## PROBLEM TO SOLVE
Exclude the pictures. Transcribe exactly, and only, the lines from the one holding "You are a computer-use" to the end of the material below.

-------- DATASET CONTENT

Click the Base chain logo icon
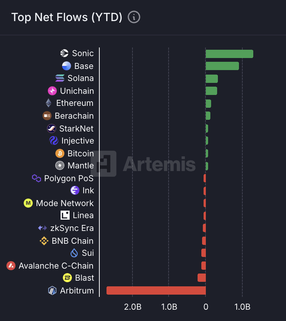 point(67,66)
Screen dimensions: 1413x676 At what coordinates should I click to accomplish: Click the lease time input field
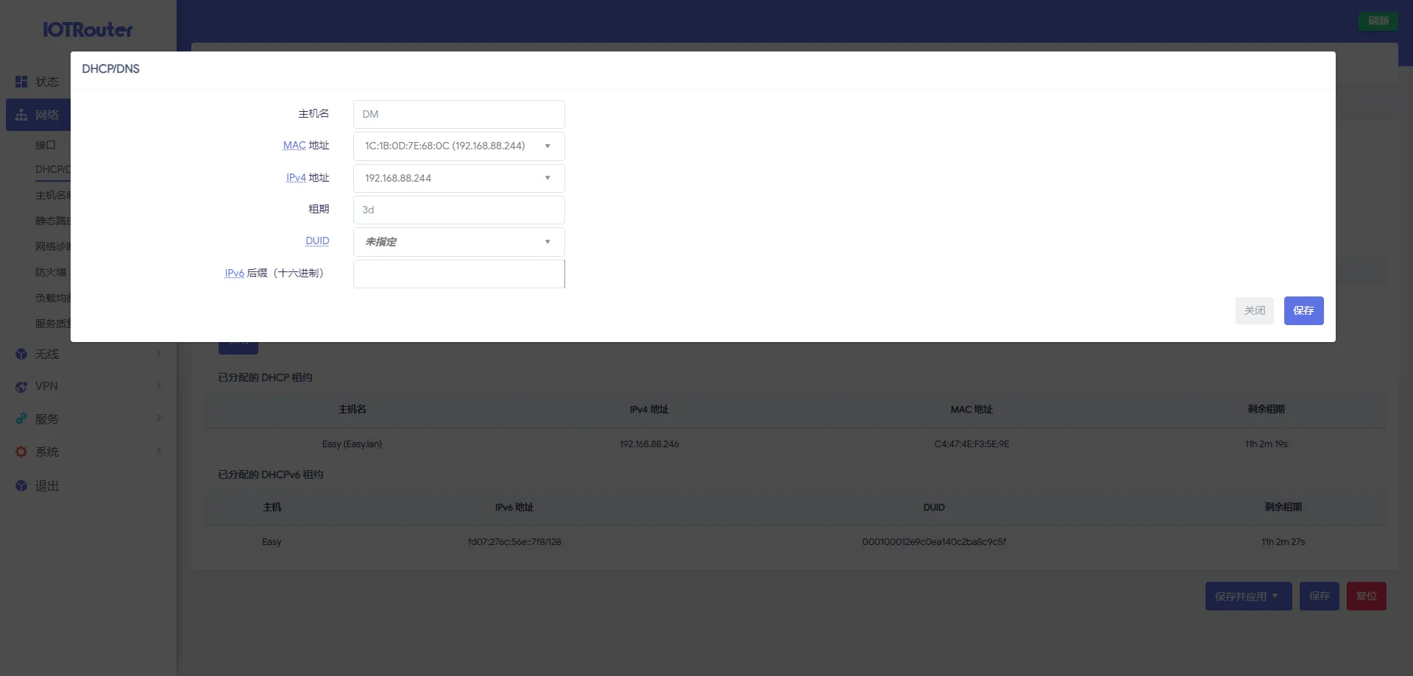pos(458,210)
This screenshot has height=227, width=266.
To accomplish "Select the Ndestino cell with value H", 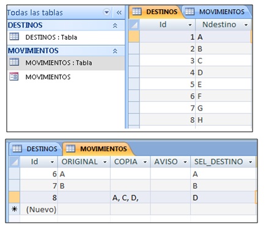I will [x=223, y=120].
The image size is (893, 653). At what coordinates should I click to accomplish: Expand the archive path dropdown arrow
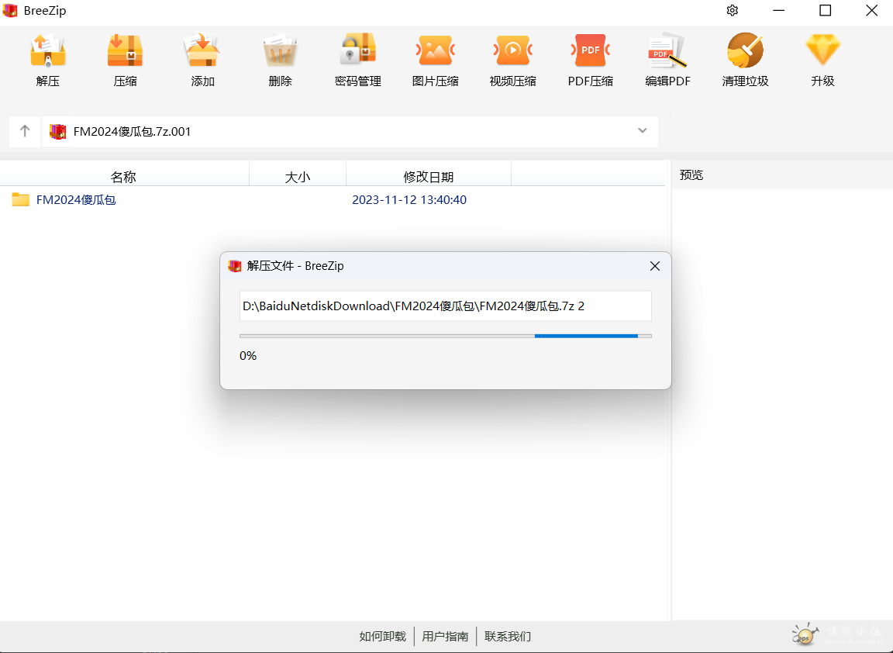[x=642, y=131]
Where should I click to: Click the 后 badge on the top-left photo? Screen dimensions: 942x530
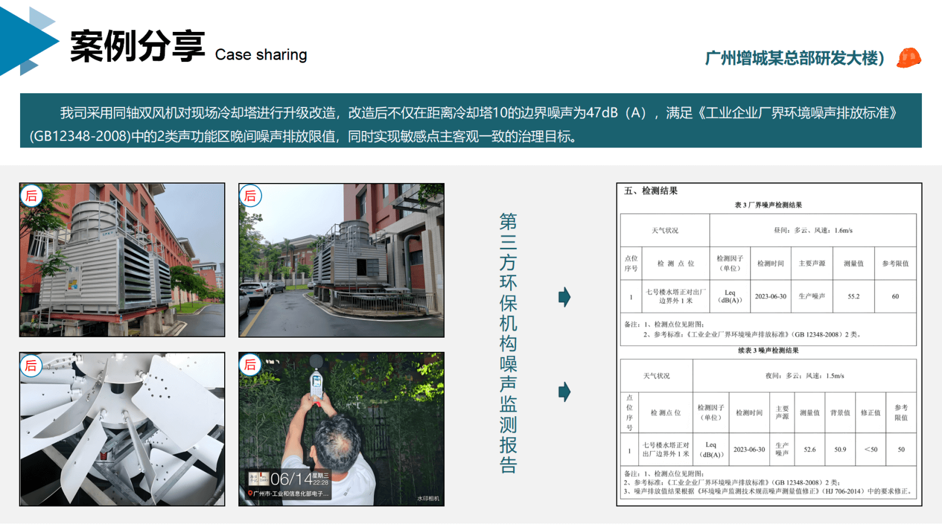coord(31,195)
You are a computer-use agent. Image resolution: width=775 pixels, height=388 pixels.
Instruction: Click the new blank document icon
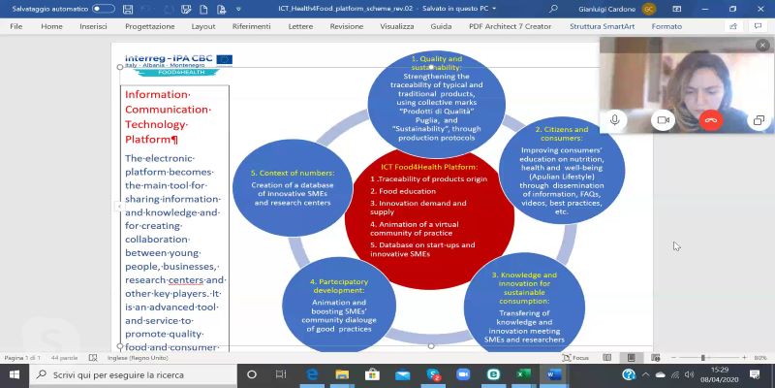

----------------

## RESULT OF THIS TASK
You are a computer-use agent. Image resolution: width=775 pixels, height=388 pixels.
Instruction: Click the new blank document icon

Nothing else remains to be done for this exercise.